Передняя дома Леви похожа на холл гостиницы. Тюки, чемоданы, трости, пальто, зонтики, шапки. Из семейного особняка в Силезии приехал на похороны деда весь семейный клан. Дядя Герман и тетя Финхен, настоящее имя которой – Йосефина, с ними их сын и внуки. Тетя Регина и дядя Лео с тетей Розой, и с ними их дочь Елена. Прибыли все родственники по имени Аарон, но не пятьдесят, двадцать ныне живущих. С ними прибыли их зонтики и трости. Пять кожаных коробов для шляп тети Финхен. Все эти коробы сопровождают их в любых путешествиях, в горе и в радостях. На все это взирает зеркало, покрытое черной тканью. Черные ткани повесили сестры Румпель на все зеркала в доме. Когда им стало ясно, зачем они сюда вызваны, они со всей душой принялись выполнять свои обязанности. И это не простые обязанности. Все смешалось в доме Леви. Со смертью деда, все указания дает дядя Альфред по правилам траура и по законам Израиля. Даже тетя Регина, у которой на шее висит крест, выполняет все его указания. Ведь дядя Альфред теперь единственный живой сын покойного. И все указания падают на головы сестер-альбиносок. Трапеза не подается на большом столе в столовой. Его убрали оттуда вместе с цветастыми креслами. Теперь там стоят низкие столы, и гости едят, сидя на скамеечках. А некоторые, за недостатком столов, держат тарелки на коленях. Есть и другой стол, обычный и удобный, для гостей, которые не расположены к дяде Альфреду. Но около этого стола никто не ест. Как две взволнованные птицы, летают сестры-альбиноски между скамеечками и гостями.

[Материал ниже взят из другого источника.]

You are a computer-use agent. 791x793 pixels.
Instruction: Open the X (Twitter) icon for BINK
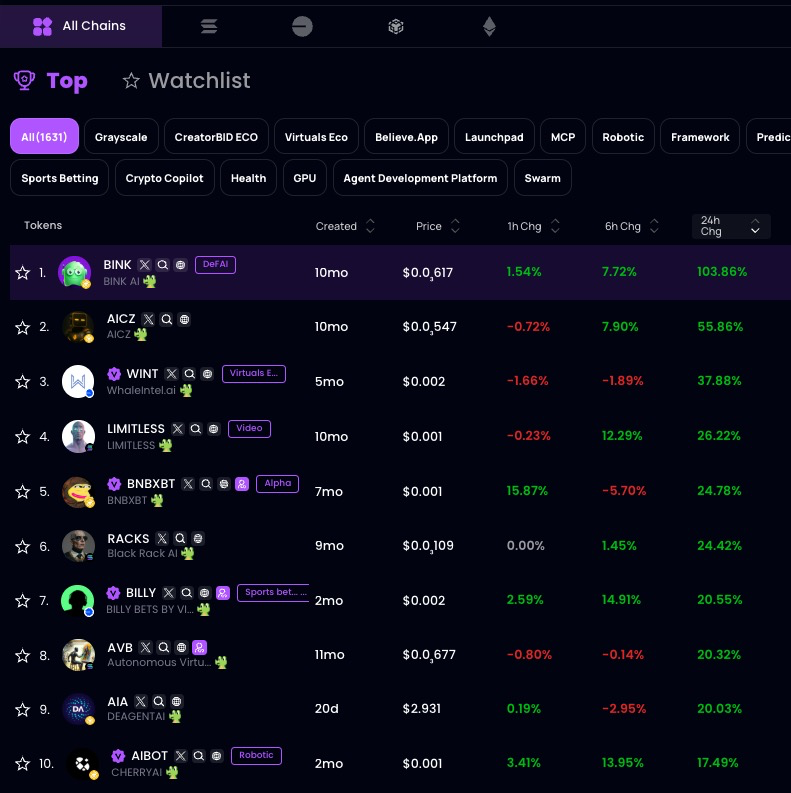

Дядя Альфред приказал им подавать гостям яйца, обкатанные в пыли. Сестры удивлены. Зачем в память о деде следует есть яйца, обкатанные в пыли? Они помнят, что дед любил яйца, зажаренные со свининой. Фрида, Агата и старый садовник не приходят на помощь сестрам. И они сидят на скамеечках со всей скорбящей семьей. Кетхен занимается постелями для гостей. Единственный, кто выразил желание им помочь, это Фердинанд, но он известен, как неудачник, у которого все валится из рук и разбивается, и сейчас больше, чем всегда. В кухне сестер уже собралась груда разбитой посуды. Сестры Румпель носятся туда и назад, хлопают двери, сотрясая пламя поминальной свечи, которая стоит на мраморе камина, между портретами отца и матери. Слабая тень пламени колеблется на стене между портретами госпожи и господина Леви. В комнате сумрачно. Старый садовник опустил жалюзи, развернул толстые портьеры. Большая хрустальная люстра не зажжена. Только свечи распространяют свет с четырех углов комнаты. Четыре безмолвные тени на стенах, и одна тень – посреди. Гейнц встал со скамеечки, прижался спиной к стене и смотрит на пламя белой свечи, лицо его бело, как свеча. Дядя Герман тоже встал рядом с Гейнцем. Дядя очень похож на брата – покойного деда, но никто не найдет между ними много общего.